The corporates involved represent some serious clout; their market cap is about $8.5 trillion across five continents. WEF says they have sent the largest market signal in history to commercialise emerging clean technologies.
They are, it says, making unprecedented advance purchase commitments by 2030 for near-zero carbon, steel, aluminium, shipping, trucking and aviation, as well as advanced carbon dioxide removal solutions.
It all sounds excellent for both greener practice, Net Zero and for carbon emissions. But business coalitions, partnerships and growth groups are hardly new. Is there anything here to suggest radical agendas that might impact powerfully on profit and climate?
New Members
Global technology giants Alphabet and Microsoft, along with AES, Aveva, Ball Corporation, BHP, Consolidated Contractors Company, Ecolab, Enel, EY, FedEx, Ford Motor Company, HeidelbergCement, Mitsui O.S.K. Lines, National Grid, Novelis, PWC, Schneider Electric, Swiss Re and Vestas are all new members.
It’s a long list, but worth repeating as by any estimation these are some massive businesses. With this expansion, coalition membership collective market value exceeds ten per cent of the total Fortune Global 2000.
Further, in addition to the US government, the coalition welcomes India, Japan and Sweden to the Steering Board, as well as Denmark, Italy, Norway, Singapore and the United Kingdom as government partners. These will invite more companies from their countries to join the coalition and will pursue public policies to commercialise the green technologies that corporate members commit to purchasing.
In Practice
Evidently, partnership between business and government will be key to success, but the coalition is also launching two new sectors: carbon dioxide removal and aluminium, which join the four existing sectoral pledges on aviation, shipping, steel and trucking launched at COP26.
On carbon dioxide removal, Alphabet, Microsoft and Salesforce have collectively committed $500 million. Microsoft will serve as an expert partner by sharing lessons from its carbon removal auctions.
Boston Consulting Group commits to removing 100,000 tonnes of carbon, while three additional companies have each committed to 50,000 tonnes or $25 million of carbon removal: AES, Mitsui O.S.K. Lines and Swiss Re.
The pledges mean members must deliver on their commitments by 2030 and demonstrate that the carbon can be stored for more than 1000 years.
No matter your feelings on storage versus avoiding using carbon upfront, removal, says WEF, is the process of removing carbon dioxide from the atmosphere and locking it away.
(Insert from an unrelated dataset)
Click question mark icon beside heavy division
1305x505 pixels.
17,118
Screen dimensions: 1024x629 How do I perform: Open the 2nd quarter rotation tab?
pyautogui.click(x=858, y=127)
It cites the latest Intergovernmental Panel on Climate Change (IPCC) report that says limiting global temperature rise to 1.5⁰C will now be impossible without carbon removal solutions.
Aluminium Advances
Ball Corporation, Ford Motor Company, Novelis, Trafigura and Volvo Group become founding members of the coalition’s new aluminium sector, committing to have near-zero carbon emissions from ten per cent of their primary aluminium purchases by 2030.
US Special Presidential Envoy for Climate John Kerry said: “The purchasing commitments made by the First Movers Coalition represent the highest-leverage climate action that companies can take – because creating the early markets to scale advanced technologies materially reduces the whole world’s emissions – not just any company’s own footprint.
“With today’s expansion, the coalition has achieved scale across the world’s leading companies and support from committed governments around the world to tackle the hardest challenge of the climate crisis: reducing the emissions from the sectors where we don’t yet have the toolkit to replace unabated fossil fuels and swiftly reach Net Zero emissions.”